Merck Serono porté en justice par le syndicat Employés Suisse pour vice de procédure
Merck Serono, filiale du groupe allemand Merck GbA, a annoncé début 2012 la fermeture de son site de recherche de technologie de pointe genevois qui se trouve être aussi son siège social. 1250 emplois sont menacés ce qui a conduit les syndicats suisses à entamer des négociations triangulaires les impliquant ainsi que le patronat et le conseil fédéral. Le but est au mieux d’éviter la délocalisation au pire de permettre un dédommagement qui serait le plus juste possible. Le tumulte entourant « l’affaire Serono » a suscité une remise en question du droit du travail suisse. Comment une entreprise trouve – t’ elle des motifs pour délocaliser alors que le droit du travail helvétique est l’un des plus souples en Europe et qu’en terme de flexibilité c’est l’un des plus conciliant ? Le code des obligations qui régit en grande partie le droit du travail suisse laisse la part belle à la négociation dans les contrats passés avec les employés.
Une procédure de licenciement « niant les fondement du droit du travail suisse » d’après le syndicat Employés Suisse.
Les raisons mises en avant par la firme de recherches en biotechnologie sont le manque de débouchés et de « perspectives » pour la multinationale. Pour le syndicat Employés Suisse la procédure de licenciement est contraire au droit du travail suisse c’est pour cela qu’il a déposé une plainte en justice pour vice de procédure. La loi de participation – extension de la loi de protection générale des travailleurs- « en particulier l’article 335f » dispose qu’avant rupture du contrat de travail, l’employeur doit laisser un délai minimum imparti aux négociations à l’amiable. Le syndicat estime que le droit du travail n’a pas été respecté et a fortiori la nécessité de respecter un temps nécessaire à l’instauration de conditions de départ des salariés juste. Un problème de fond se pose : faut-il remettre en cause le droit du travail suisse ou est-ce le contrôle du respect du droit du travail qui doit être renforcé ? A l’heure d’aujourd’hui, le droit du travail suisse permet aux salariés, notamment les délégués syndicaux et les représentants des salariés, d’entamer des négociations conjointement avec la direction pour précisément déterminer les modalités de licenciements les plus consensuelles. Le syndicat Employés Suisse estime que le délai qui a été fixé et prend fin le 16 mai est insuffisant pour permettre de traiter le cas des 1250 salariés de Merck Serono.
Droit du travail souple vs droit du travail rigide ? Le cas Merck Serono offre une réflexion plus large sur le droit du travail européen.

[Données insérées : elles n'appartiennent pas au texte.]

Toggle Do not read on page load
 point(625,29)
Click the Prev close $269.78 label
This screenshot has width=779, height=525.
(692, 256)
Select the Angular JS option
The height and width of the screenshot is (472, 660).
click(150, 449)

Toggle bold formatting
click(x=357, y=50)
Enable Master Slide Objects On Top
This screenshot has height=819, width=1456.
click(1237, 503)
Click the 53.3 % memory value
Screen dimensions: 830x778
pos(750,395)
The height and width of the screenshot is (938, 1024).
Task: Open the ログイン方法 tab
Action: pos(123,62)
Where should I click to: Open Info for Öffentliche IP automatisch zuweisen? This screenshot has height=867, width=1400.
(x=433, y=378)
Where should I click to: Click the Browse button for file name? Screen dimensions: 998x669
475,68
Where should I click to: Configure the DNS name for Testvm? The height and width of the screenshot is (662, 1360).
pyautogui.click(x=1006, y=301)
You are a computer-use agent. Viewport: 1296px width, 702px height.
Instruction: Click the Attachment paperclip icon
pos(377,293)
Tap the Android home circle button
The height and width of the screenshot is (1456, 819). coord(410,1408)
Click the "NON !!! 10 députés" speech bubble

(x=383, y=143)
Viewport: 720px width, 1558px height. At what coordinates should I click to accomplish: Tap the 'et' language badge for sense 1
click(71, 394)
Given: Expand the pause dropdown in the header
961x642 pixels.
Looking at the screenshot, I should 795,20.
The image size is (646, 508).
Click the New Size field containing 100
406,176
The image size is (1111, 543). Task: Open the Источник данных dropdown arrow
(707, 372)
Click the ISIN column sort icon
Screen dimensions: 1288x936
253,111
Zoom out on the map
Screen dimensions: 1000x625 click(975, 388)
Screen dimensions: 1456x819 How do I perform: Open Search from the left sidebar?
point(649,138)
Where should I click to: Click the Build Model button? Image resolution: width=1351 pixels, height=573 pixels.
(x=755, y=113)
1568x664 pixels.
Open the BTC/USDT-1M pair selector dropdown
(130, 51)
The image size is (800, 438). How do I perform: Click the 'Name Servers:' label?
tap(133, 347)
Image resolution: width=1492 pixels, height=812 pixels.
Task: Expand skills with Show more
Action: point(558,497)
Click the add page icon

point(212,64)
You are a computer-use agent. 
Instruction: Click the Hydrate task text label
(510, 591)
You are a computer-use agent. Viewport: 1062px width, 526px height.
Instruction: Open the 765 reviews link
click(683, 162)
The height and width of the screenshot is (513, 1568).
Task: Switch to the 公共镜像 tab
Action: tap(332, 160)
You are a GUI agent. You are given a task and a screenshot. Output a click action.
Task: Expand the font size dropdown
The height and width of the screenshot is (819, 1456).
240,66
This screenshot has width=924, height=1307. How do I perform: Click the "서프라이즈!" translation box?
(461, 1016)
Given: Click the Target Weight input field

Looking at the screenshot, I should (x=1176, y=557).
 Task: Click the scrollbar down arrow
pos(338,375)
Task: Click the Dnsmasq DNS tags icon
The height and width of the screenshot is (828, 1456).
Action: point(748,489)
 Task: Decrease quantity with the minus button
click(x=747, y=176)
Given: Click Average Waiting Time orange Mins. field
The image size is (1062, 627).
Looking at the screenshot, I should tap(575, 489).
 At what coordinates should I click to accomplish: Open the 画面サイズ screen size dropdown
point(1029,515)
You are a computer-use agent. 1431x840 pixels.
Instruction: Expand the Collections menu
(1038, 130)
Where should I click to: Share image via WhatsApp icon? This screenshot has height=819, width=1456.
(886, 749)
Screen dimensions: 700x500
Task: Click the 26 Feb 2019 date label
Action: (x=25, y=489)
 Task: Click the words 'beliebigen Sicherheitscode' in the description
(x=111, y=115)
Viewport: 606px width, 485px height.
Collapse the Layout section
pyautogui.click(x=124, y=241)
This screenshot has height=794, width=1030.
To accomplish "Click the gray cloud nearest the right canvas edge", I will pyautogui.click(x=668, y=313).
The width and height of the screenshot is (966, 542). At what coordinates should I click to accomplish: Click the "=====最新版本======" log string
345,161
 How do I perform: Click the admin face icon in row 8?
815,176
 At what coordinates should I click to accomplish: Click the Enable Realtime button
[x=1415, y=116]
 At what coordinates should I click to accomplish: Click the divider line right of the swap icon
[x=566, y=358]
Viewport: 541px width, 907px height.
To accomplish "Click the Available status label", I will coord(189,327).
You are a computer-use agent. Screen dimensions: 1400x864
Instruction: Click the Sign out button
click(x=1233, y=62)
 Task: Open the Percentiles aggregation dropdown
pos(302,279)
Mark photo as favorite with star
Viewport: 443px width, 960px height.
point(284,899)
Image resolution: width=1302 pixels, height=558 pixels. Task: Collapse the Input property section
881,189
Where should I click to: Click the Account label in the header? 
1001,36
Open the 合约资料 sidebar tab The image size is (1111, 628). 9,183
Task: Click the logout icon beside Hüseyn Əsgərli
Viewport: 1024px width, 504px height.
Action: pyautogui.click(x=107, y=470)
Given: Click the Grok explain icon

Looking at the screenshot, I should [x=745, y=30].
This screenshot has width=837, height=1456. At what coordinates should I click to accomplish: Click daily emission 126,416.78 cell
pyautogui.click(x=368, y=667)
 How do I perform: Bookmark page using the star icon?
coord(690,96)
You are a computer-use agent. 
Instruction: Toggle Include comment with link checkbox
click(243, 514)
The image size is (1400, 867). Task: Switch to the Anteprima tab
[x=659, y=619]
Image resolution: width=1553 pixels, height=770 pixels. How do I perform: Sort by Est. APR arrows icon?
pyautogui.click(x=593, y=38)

Seulement, si l’on fait une comparaison avec le droit du travail d’autres pays européens comme le droit du travail français, le droit du travail suisse qui liste grossièrement cinq critères (le nom des parties, la date du début du rapport de travail, la fonction du travailleur, le salaire et les éventuels suppléments salariaux, la durée hebdomadaire du travail) que doivent respecter les contrats du travail écrits peut paraître beaucoup plus avantageux pour les salariés. Pourquoi ? Le droit du travail suisse est beaucoup moins inflexible qu’un droit du travail français ou anglais par exemple. Il inspire ainsi des relations patronat/salariat beaucoup moins conflictuelles. La loi de participation en Suisse institutionnalise le dialogue en comparaison à la coutume de la grève française. Les conventions collectives et donc les tractations intrabranches ne sont pas absentes du droit du travail français mais la culture de la grève générale est si fortement imprégnée dans la conscience collective que l’aboutissement d’un conflit du travail est plus laborieux et plus long.
Le droit du travail n’a dans le cas Serono pas été entièrement respecté mais il a le mérite de mettre en lumière le droit du travail suisse et ses avantages en terme de possibilité consensuelle.